S11 - Session O3 - Epigenetic and physiological adaptative responses of apple seedlings to drought stress

Authors: Patricia Mallegol *, Amanda Cattani Malvessi, Sandrine Balzergue, Sylvain Hanteville, Jean-Marc Celton

The availability of water is one of the most threatening factors for crop production since it is related to plant development, productivity and survival. Apple fruit production is not an exception and environmental changes due to global warming, new precipitation patterns and increased frequency of extreme events are challenging producers all over the world. Recent studies have proposed that plant could quickly adapt their response to stress by modifying their epigenome, making epigenetic-based plasticity an interesting tool for breeders. In order to better understand the capacity of apple trees to adapt their morphological, transcriptomic and epigenetic response to drought (D), 162 seedlings from Golden Delicious Double Haploid (GDDH) were submitted to zero (control), one (Unique-D) or three cycles (Multiple-D) of 40% water-availability. Herein, one drought cycle includes 3 weeks of stress followed by 3 weeks of 100% water availability (recovery). Overall, we observed that plants from the Multiple-D group were smaller (-20%) compared to control group. Interestingly, young seedlings exposed to Unique-D showed a more vigorous and constant growth in comparison with non-stressed and Multiple-D plants. A larger stem diameter was also observed in Unique-D treatment when compared to other groups.

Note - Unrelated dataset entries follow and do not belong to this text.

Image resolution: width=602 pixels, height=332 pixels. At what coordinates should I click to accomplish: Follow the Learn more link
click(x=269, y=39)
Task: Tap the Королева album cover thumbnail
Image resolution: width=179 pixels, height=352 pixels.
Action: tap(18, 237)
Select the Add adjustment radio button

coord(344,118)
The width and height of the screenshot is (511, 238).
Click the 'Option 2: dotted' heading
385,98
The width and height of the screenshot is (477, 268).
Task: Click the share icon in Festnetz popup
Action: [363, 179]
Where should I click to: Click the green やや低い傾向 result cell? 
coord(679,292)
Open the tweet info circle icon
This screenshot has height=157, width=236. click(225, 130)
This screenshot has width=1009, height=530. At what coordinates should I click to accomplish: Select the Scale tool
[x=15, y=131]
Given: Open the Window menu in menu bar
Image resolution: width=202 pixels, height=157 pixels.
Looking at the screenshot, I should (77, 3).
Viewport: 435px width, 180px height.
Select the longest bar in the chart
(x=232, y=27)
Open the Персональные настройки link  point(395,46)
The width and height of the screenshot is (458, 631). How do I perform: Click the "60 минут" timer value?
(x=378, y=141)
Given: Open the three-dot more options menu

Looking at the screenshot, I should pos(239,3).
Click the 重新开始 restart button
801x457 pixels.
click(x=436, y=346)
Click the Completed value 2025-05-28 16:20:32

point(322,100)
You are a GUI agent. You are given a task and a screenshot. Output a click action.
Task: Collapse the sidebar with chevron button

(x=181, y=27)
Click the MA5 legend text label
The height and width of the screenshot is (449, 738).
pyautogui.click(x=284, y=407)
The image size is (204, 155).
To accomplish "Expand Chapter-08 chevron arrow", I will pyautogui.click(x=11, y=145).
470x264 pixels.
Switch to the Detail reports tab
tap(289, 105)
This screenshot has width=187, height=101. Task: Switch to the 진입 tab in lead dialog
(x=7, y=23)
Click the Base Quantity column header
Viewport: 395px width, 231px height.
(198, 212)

While differences in node number were not observed between groups, shorter internodes length was noted in Multiple-D plants. Analysis of leaf anatomy revealed an increased mesophyll width in Multiple-D plants in comparison to control. Surprisingly, leaf anatomy of Unique-D plants was similar to Multiple-D plants even after the drought period, suggesting some adaptive mechanism and/or plant memory acquisition. The transcriptomic and epigenetic modifications in response to drought cycles are being investigated in order to understand molecular mechanism driving the drought-adaptive response of the perennial plant.